Problem details
Transcribe the records below line by line, exactly as they read.

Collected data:
....

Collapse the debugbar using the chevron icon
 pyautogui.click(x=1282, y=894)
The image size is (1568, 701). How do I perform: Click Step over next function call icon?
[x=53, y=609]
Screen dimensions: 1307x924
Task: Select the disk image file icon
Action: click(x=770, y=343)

....

Answer box
Collapse the debugbar using the chevron icon
 pyautogui.click(x=1282, y=894)
The image size is (1568, 701). How do I perform: Click Step over next function call icon?
[x=53, y=609]
Screen dimensions: 1307x924
Task: Select the disk image file icon
Action: click(x=770, y=343)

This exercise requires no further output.